*captionUnknown document class (or package)
Scalable Human-Machine Point Cloud Compression
Abstract
Due to the limited computational capabilities of edge devices, deep learning inference can be quite expensive. One remedy is to compress and transmit point cloud data over the network for server-side processing. Unfortunately, this approach can be sensitive to network factors, including available bitrate. Luckily, the bitrate requirements can be reduced without sacrificing inference accuracy by using a machine task-specialized codec. In this paper, we present a scalable codec for point-cloud data that is specialized for the machine task of classification, while also providing a mechanism for human viewing. In the proposed scalable codec, the “base” bitstream supports the machine task, and an “enhancement” bitstream may be used for better input reconstruction performance for human viewing. We base our architecture on PointNet++, and test its efficacy on the ModelNet40 dataset. We show significant improvements over prior non-specialized codecs.
Index Terms:
deep learning, point cloud compression, coding for machines, scalable coding, classificationI Introduction
Point clouds representing 3D visual data are increasingly being used in many applications, including augmented reality, robotics, and autonomous driving. Advances in deep learning have led to the development of deep models for performing machine vision tasks on point cloud data, including classification, object detection, and segmentation. However, most deep learning models are computationally expensive. This poses a challenge for computationally-limited edge devices that want to perform machine vision tasks, and yet are limited in size, energy consumption, cost, and other factors.
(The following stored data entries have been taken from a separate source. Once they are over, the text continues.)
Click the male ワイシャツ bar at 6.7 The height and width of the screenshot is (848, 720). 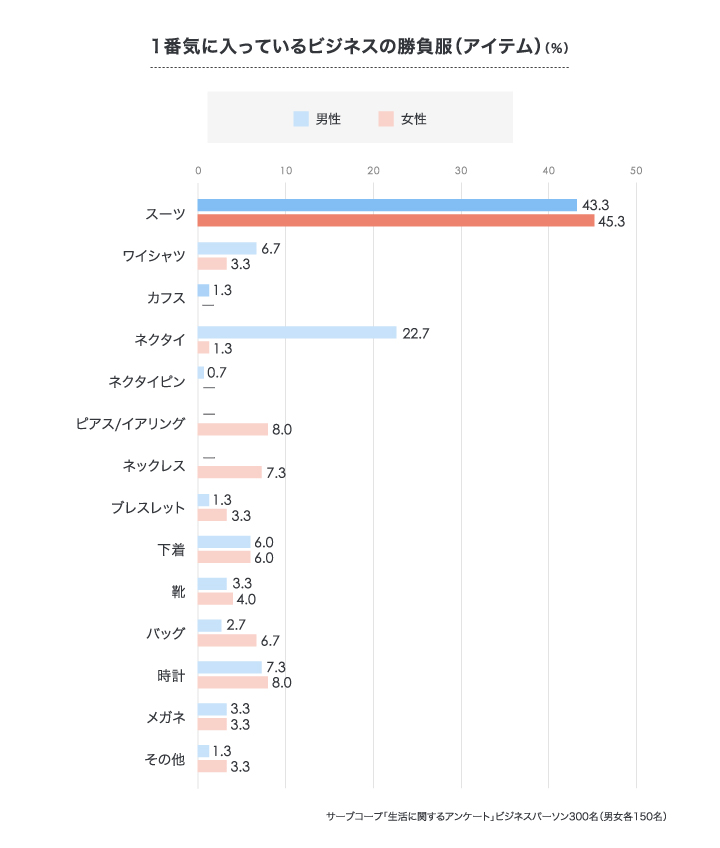(227, 248)
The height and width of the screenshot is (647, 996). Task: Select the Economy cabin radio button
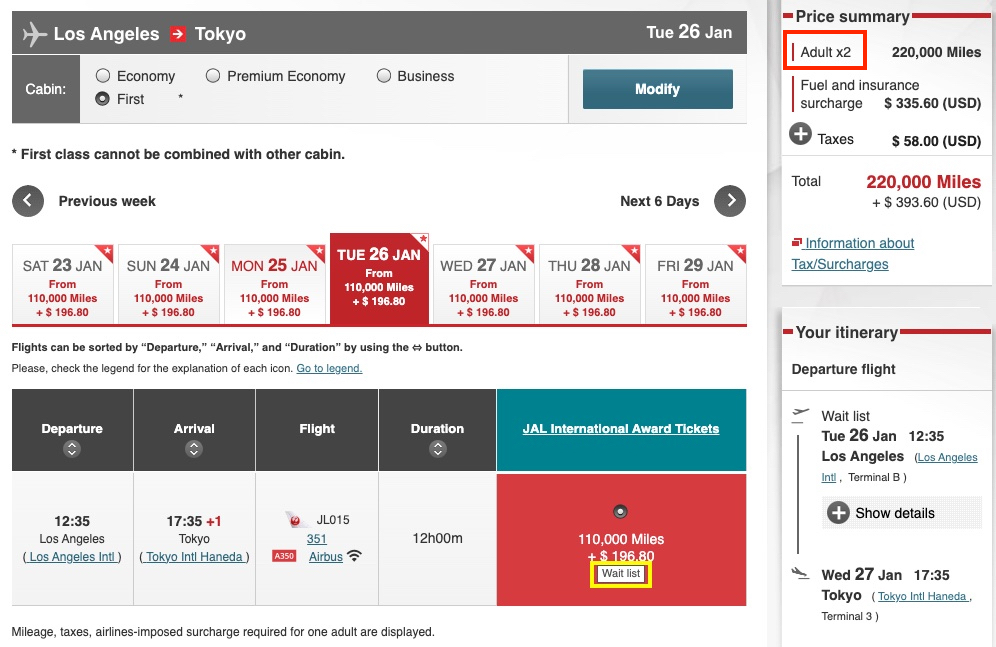(104, 75)
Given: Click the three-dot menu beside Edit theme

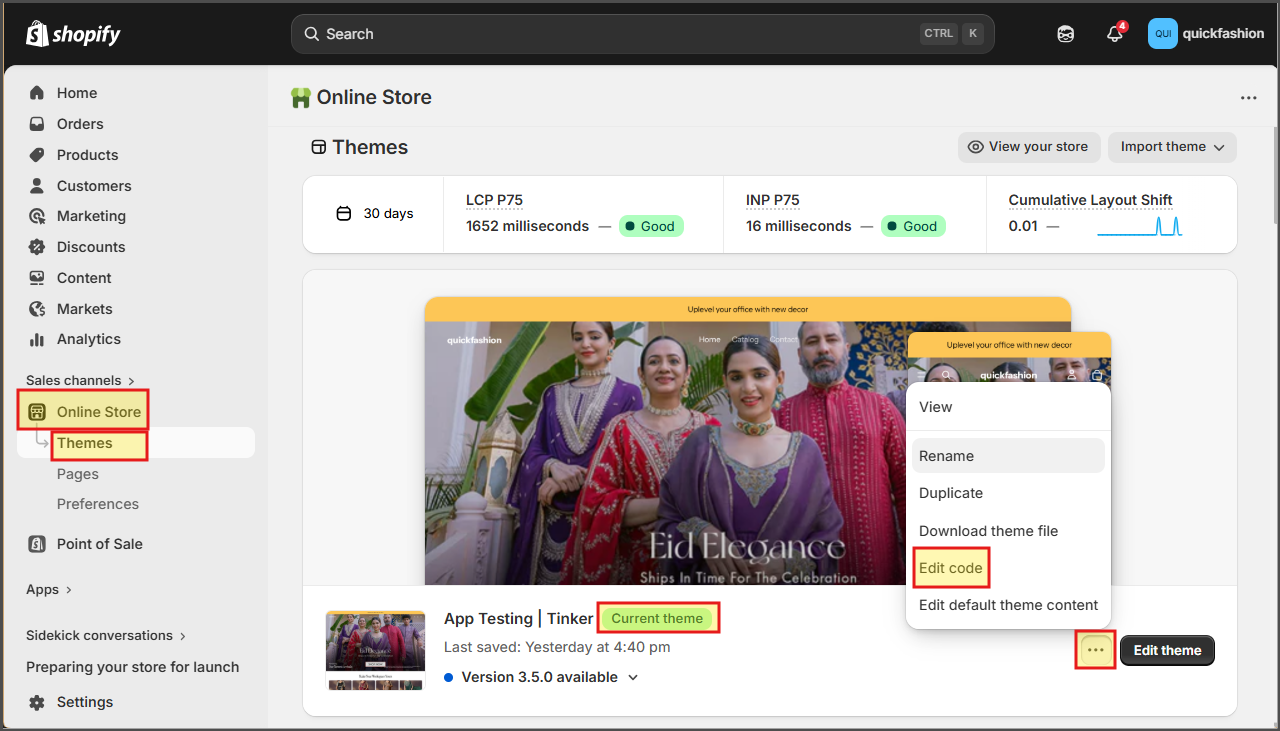Looking at the screenshot, I should tap(1096, 650).
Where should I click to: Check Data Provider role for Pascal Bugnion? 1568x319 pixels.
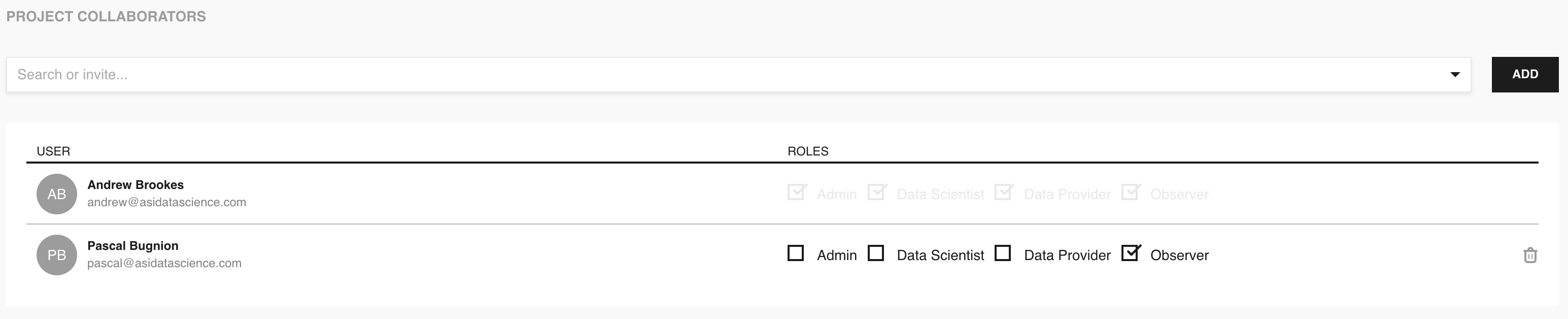[1003, 253]
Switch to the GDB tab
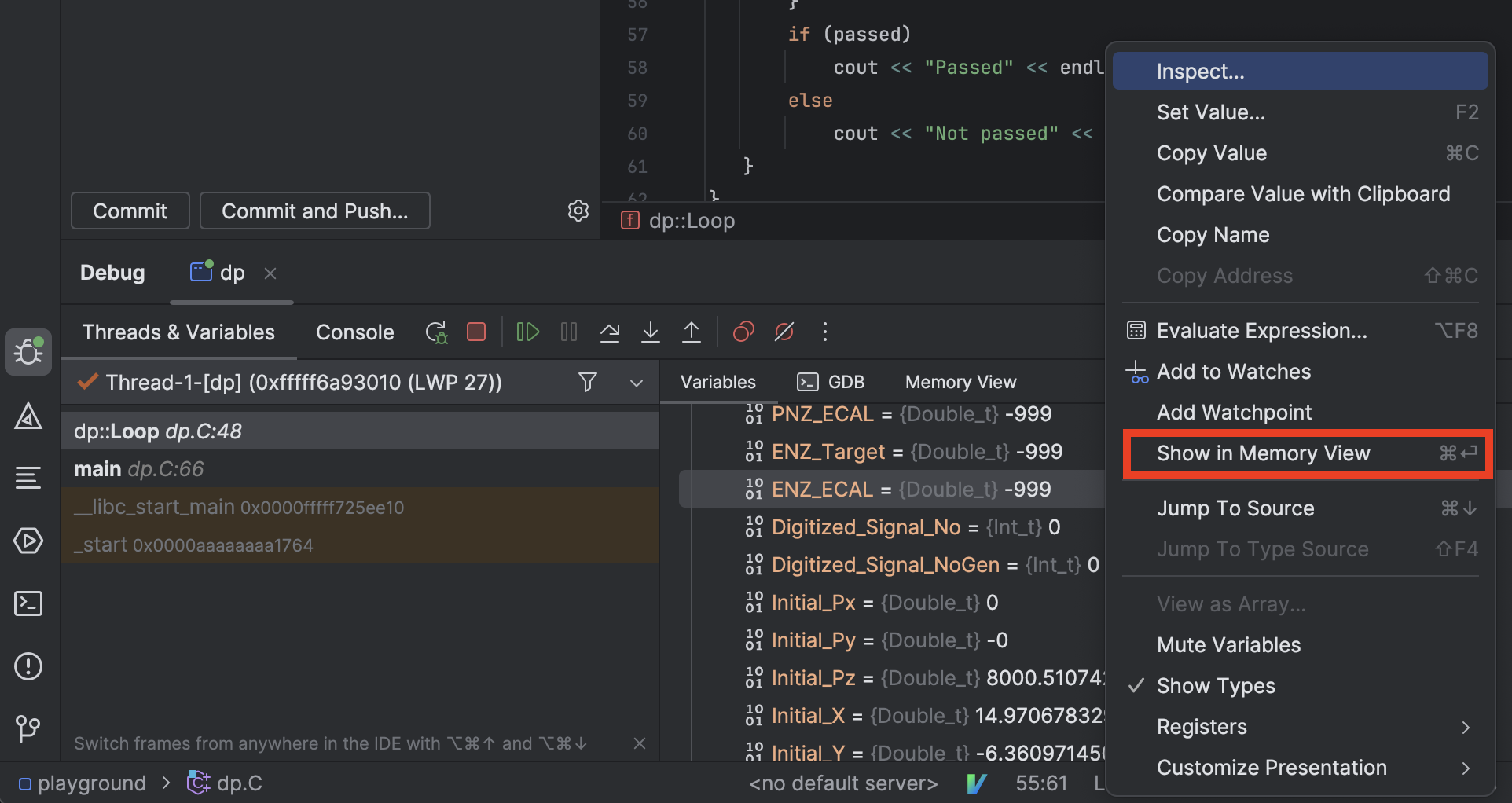 831,382
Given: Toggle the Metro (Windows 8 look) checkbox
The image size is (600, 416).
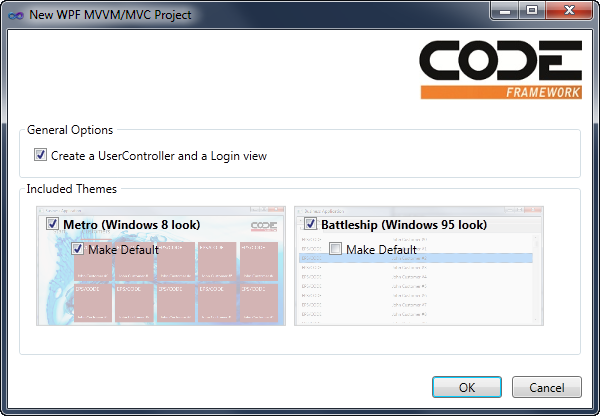Looking at the screenshot, I should (x=52, y=225).
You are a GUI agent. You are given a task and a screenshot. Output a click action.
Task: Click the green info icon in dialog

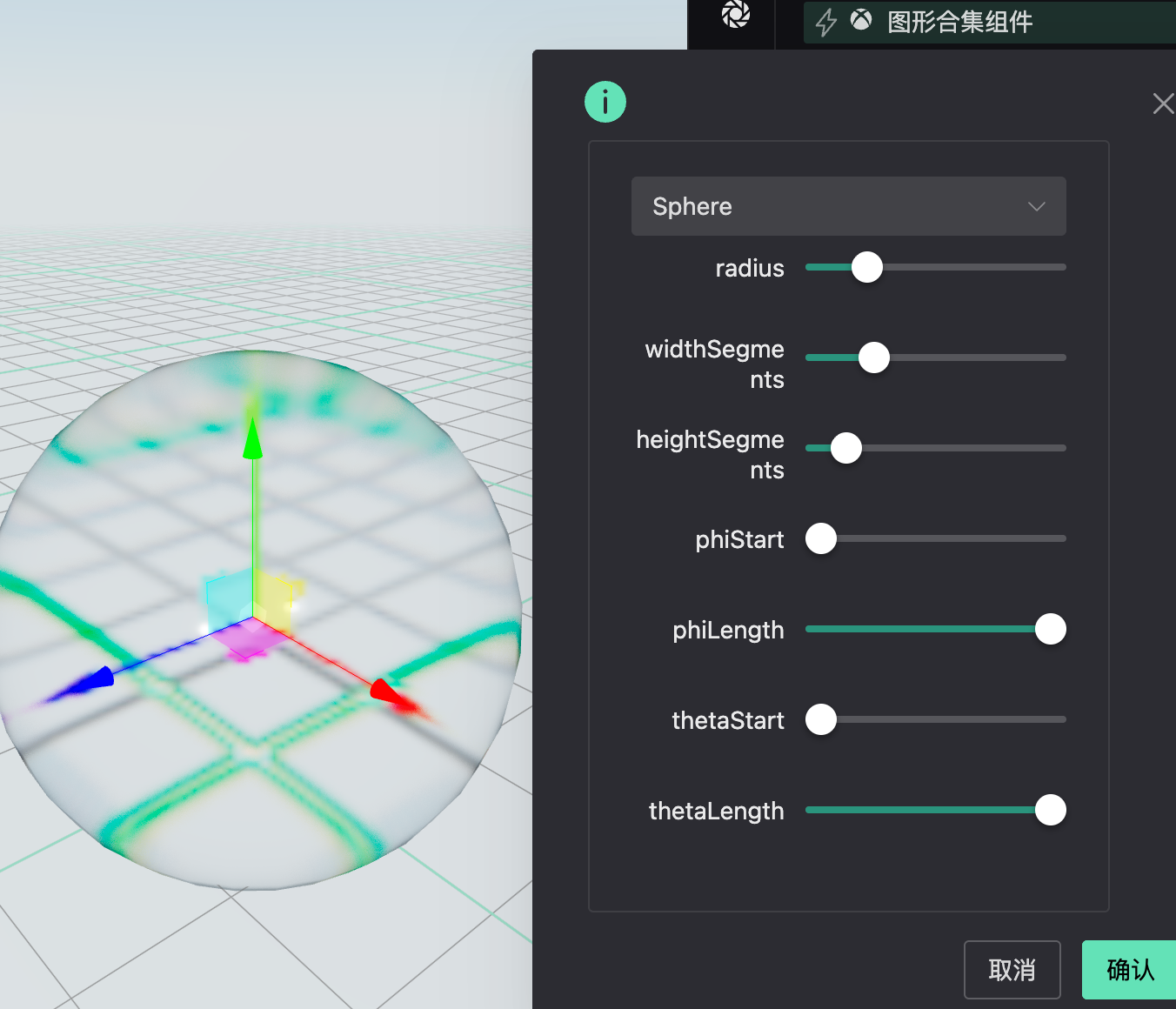tap(605, 102)
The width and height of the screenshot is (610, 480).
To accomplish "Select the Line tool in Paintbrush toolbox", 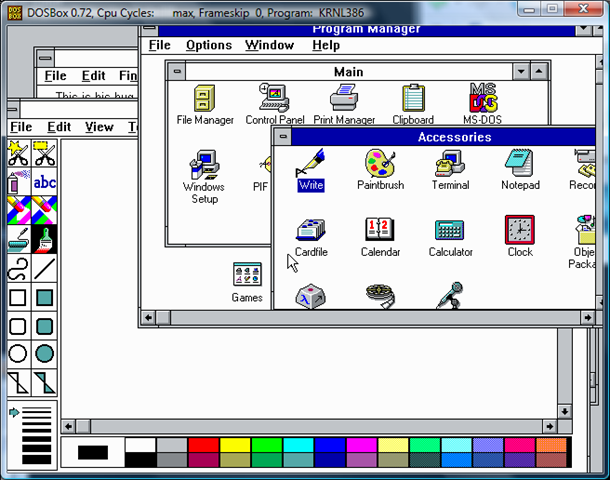I will [x=45, y=268].
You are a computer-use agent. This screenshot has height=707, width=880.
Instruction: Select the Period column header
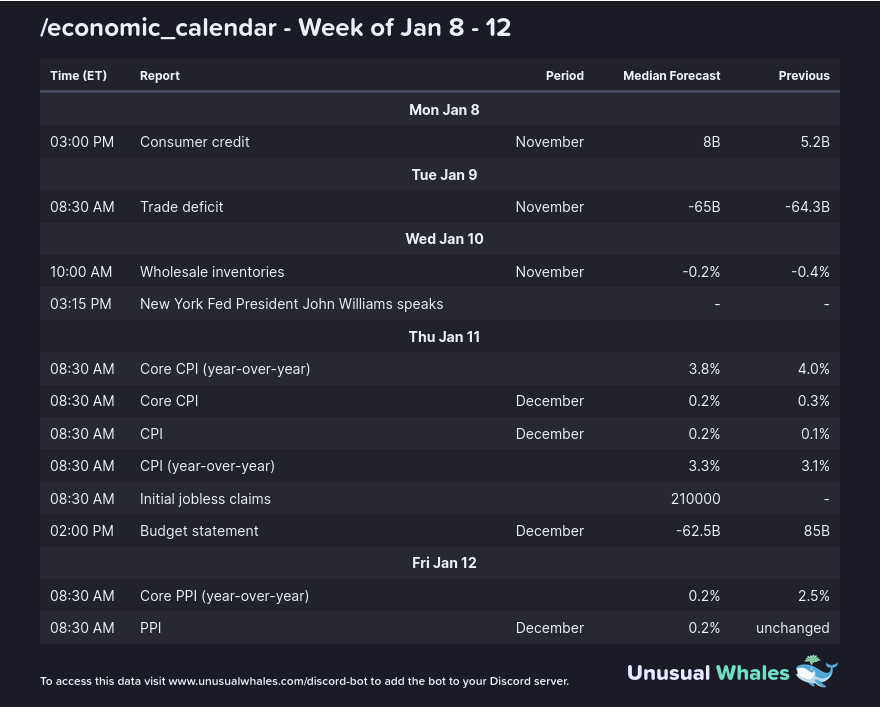point(564,76)
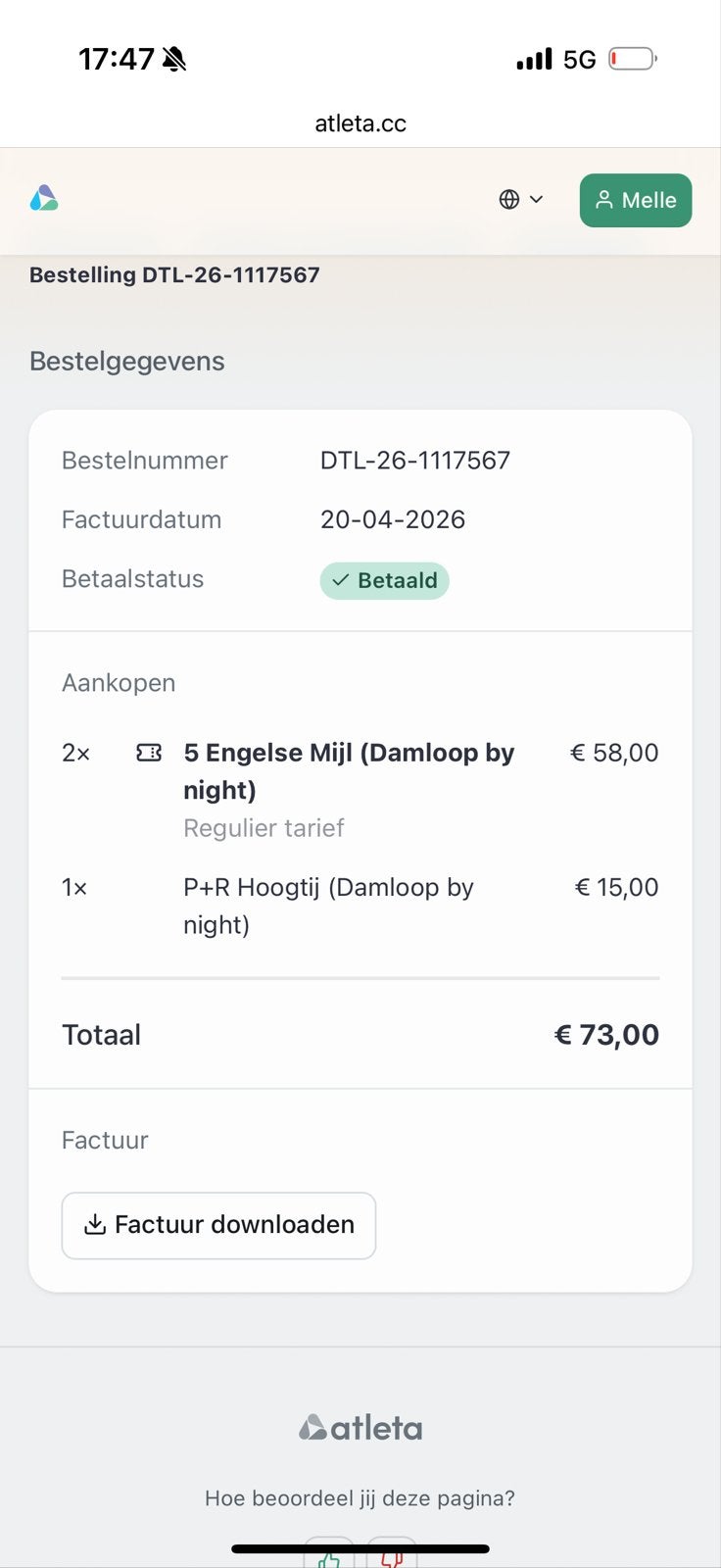Click the ticket icon beside 5 Engelse Mijl
Viewport: 721px width, 1568px height.
click(x=149, y=753)
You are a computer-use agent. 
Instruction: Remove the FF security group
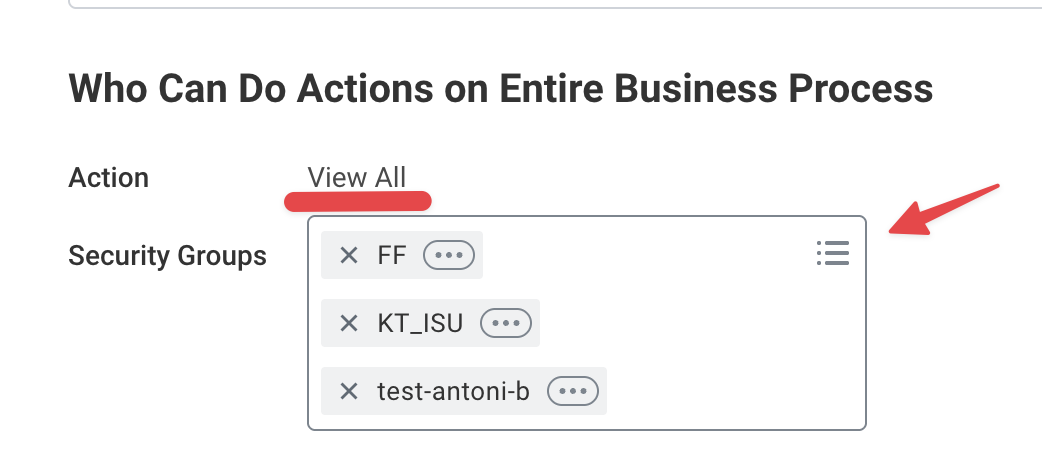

One option for performing a machine task on the edge device is to limit the complexity of the model. Unfortunately, this usually comes at the cost of model accuracy. Another option is to transmit the input data to a server for machine analysis. In this approach, the edge device compresses the input data prior to transmission, often using a codec designed to reconstruct the input for human viewing. However, such input reconstruction codecs are not optimized for machine analysis. Thus, they often spend large amounts of bits on encoding information that is not relevant to the machine task. This results in a worse rate-accuracy trade-off than is possible with a more specialized codec. In situations where a low rate is desired — for instance, in areas of poor network connectivity, or congested networks — using a non-specialized codec may result in excessively high machine task latency [1].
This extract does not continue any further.